__Written request 1__
According to the D language post, how much faster can the writer produce code in D than in C?
__Written request 2__
From the D language post, write out the part that opens with the words containing "Cython reference count" and closes with "mittens for me.".

Justin Johansson:

>would you mind saying what salient things there are about D that presumably 
>attracts to the language.  It just helps to know why others are here as one 
>ventures into new territory.<

That's not an easy question. This is a personal answer, other people will like 
other sides of D. I like D1/D2 for:
- I don't think of it as a propetary language, like C#.
- Sometimes I want the freedom to use memory as I like, with structs, and even 
unions. If you have large datasets you find that using more than 20 bytes for a 
number as in Python doesn't help. Values also reduce indirection, this speeds 
up things. This allows a more efficient usage of memory, and this helps 
increase cache locality, that increases performance. Unfortunately GC-managed D 
pointers can't be tagged, so I have to use memory from the C heap for them. And 
sometimes you need pointers. That's why I'd like D to have more/better ways to 
increase safety when using pointers (like using memory regions when not in 
release mode, etc).
- I like this newsgroups, I can talk to people, and they sometimes answer my 
numerous questions. I am learning a lot. Sometimes I receive no answers, but 
it's acceptable. For its nature this newsgroup attracts some strange people too.
- I often use Python, it's the language I like more, but for some purposes it's 
too much slow. And I am tired of writing vectorized code in NumPy and the like. 
Cython reference count makes me sick and ShedSkin while nice is a failed 
experiment. D feels like freedom, while sometimes using Python feels like 
programming with mittens for me.
- There are some things that I'd like to see in a language, and D being in 
development still and being not controlled by an ivory tower committee give me 
the illusion to see some of my ideas realized. So far I haven't influenced a 
lot the development of D. On the other hand if everyone can influence a lot the 
language the result may be a patchwork. So some dynamic compromise has to be 
found every day.
- D looks a lot like C, yet in D I can write code several times faster than C. 
Sometimes 5-10 times faster. This is an enormous difference.

[Item coordinate data]
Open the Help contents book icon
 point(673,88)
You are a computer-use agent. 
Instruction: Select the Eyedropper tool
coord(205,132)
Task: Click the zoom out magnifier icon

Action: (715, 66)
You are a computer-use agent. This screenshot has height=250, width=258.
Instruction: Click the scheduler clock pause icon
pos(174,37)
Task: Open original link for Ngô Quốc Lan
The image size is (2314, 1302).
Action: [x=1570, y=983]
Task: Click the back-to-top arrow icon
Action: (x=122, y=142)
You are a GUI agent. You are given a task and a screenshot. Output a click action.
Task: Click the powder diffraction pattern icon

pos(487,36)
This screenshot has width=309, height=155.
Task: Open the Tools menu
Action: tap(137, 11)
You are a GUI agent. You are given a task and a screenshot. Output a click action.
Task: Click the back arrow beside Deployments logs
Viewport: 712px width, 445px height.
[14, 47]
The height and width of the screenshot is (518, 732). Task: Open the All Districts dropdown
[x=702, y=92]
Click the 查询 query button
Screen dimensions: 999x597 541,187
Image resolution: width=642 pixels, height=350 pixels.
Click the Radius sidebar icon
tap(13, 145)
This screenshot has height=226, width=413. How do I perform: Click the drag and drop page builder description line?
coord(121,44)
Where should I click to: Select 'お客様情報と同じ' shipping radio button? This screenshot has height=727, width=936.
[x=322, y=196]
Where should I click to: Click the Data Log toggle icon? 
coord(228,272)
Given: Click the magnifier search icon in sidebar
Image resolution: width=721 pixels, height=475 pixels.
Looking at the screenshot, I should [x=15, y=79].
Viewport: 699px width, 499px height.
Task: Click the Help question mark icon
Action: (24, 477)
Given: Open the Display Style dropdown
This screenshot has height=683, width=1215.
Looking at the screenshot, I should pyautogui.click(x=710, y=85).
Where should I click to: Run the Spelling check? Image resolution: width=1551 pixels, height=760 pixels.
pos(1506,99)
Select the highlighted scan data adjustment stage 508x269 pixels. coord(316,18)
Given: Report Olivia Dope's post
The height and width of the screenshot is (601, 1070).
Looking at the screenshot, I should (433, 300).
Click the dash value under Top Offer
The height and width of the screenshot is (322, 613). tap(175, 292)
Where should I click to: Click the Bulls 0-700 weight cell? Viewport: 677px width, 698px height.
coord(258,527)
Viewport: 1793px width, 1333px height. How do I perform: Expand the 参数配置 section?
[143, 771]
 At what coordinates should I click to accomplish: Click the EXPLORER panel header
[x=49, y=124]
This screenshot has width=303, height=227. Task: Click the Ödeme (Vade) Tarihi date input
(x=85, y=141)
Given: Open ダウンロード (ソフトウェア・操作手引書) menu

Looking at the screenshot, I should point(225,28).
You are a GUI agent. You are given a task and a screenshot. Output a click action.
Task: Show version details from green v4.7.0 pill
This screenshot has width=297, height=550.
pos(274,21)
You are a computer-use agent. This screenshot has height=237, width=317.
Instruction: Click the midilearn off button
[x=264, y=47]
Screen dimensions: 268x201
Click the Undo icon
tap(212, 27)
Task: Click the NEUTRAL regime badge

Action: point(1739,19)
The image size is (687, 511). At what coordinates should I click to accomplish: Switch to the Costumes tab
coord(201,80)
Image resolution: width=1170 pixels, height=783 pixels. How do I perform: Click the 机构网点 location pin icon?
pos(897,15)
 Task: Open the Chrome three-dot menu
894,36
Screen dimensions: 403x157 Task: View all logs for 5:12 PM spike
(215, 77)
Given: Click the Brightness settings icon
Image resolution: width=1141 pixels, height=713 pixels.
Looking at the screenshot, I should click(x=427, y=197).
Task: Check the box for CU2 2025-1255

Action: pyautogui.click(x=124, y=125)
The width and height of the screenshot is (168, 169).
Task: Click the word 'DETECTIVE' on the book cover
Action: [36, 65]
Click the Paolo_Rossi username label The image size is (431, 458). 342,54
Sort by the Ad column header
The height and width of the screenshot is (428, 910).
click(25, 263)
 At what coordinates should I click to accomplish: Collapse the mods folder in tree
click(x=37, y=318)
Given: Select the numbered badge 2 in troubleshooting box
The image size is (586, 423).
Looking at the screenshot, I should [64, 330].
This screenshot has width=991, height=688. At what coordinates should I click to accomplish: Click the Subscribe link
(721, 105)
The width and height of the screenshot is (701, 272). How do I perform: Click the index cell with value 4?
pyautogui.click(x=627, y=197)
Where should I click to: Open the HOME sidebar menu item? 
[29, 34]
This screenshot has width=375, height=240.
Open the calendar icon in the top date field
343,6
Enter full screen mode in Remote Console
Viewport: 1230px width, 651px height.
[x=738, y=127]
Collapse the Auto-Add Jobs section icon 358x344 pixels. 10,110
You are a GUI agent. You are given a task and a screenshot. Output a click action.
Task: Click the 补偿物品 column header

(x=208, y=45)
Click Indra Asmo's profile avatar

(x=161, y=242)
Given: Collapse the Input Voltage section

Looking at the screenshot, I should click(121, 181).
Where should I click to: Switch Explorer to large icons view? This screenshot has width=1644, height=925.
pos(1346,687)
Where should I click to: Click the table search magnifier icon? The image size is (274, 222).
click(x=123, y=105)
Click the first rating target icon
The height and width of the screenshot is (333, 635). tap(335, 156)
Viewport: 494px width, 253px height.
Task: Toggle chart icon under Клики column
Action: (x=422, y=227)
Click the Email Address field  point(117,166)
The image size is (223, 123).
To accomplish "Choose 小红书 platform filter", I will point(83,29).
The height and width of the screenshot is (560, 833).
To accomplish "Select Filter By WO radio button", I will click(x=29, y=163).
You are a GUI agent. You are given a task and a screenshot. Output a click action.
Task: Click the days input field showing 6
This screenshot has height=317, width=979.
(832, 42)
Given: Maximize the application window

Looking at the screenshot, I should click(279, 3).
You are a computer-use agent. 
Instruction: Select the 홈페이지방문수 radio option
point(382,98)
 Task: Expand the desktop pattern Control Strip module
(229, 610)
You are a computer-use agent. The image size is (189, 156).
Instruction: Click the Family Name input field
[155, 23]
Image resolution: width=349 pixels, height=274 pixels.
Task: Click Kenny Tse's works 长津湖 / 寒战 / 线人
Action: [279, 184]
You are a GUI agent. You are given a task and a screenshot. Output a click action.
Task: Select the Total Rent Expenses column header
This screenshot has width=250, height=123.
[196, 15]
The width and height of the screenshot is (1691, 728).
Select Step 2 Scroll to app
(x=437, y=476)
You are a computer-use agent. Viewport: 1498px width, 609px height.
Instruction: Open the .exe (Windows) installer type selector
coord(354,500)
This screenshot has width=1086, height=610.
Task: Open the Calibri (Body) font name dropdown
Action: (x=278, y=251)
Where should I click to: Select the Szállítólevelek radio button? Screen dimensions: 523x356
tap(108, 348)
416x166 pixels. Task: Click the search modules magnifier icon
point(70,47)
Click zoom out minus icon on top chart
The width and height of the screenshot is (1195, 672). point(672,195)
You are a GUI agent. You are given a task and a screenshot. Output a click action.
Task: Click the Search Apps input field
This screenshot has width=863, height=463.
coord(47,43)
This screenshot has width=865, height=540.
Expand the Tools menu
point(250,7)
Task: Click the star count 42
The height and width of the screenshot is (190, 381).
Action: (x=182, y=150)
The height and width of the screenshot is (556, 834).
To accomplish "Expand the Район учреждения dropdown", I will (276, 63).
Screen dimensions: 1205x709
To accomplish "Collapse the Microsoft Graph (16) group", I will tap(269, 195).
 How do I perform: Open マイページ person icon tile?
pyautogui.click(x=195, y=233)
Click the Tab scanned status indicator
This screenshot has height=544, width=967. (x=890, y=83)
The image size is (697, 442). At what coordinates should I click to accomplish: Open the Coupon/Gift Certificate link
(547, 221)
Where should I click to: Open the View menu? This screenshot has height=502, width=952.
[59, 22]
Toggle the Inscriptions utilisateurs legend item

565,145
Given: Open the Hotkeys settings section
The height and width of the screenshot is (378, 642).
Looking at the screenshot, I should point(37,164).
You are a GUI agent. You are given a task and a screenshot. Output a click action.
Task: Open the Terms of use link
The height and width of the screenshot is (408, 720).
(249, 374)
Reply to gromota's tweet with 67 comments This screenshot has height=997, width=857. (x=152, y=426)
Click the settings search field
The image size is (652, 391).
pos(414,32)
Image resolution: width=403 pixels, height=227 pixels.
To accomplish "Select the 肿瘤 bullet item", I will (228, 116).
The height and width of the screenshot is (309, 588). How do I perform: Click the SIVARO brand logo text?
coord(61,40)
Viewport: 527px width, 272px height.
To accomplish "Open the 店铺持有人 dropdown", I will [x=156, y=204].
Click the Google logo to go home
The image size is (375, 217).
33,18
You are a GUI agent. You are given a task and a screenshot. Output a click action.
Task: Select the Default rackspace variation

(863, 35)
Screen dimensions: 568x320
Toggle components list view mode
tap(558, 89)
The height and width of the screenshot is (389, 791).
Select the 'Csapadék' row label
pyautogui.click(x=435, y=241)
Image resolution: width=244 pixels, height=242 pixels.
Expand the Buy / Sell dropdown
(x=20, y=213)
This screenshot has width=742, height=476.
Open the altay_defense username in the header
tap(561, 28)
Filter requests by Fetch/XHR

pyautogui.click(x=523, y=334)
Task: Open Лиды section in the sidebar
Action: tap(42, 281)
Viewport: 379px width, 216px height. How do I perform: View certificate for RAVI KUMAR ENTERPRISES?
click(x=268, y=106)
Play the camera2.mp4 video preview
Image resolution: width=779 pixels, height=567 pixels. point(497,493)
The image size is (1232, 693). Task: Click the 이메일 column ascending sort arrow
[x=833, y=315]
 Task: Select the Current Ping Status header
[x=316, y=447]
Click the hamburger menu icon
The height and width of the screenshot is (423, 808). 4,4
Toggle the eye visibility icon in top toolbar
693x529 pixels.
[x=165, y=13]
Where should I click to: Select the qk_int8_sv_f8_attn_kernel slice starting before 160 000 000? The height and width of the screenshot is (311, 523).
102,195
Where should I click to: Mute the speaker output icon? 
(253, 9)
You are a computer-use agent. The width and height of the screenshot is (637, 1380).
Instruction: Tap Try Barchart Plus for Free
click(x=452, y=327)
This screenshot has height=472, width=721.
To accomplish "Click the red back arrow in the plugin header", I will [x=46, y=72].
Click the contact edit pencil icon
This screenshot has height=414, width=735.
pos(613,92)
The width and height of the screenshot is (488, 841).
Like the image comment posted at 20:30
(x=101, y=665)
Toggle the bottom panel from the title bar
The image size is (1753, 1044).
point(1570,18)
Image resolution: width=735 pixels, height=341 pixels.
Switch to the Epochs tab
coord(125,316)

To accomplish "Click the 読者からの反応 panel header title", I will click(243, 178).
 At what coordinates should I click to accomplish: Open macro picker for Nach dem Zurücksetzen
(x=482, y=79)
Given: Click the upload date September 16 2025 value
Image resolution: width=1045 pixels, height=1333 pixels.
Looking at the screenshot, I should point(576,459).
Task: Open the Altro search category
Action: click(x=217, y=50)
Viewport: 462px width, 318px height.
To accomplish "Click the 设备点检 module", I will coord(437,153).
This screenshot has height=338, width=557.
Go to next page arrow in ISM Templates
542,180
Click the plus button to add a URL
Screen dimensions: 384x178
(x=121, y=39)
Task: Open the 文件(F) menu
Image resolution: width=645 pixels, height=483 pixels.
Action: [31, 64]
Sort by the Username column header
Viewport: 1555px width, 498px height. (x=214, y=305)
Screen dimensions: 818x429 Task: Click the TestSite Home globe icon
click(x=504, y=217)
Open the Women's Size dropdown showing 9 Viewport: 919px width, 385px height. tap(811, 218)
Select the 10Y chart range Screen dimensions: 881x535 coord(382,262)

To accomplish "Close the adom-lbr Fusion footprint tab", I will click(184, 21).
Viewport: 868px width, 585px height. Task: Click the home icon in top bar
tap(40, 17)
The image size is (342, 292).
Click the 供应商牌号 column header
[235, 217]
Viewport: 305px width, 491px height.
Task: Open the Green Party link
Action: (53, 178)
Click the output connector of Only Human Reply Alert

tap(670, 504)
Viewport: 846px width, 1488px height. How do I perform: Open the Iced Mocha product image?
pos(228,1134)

__Correct answer 1__
Several times faster, sometimes 5 to 10 times faster.

__Correct answer 2__
Cython reference count makes me sick and ShedSkin while nice is a failed 
experiment. D feels like freedom, while sometimes using Python feels like 
programming with mittens for me.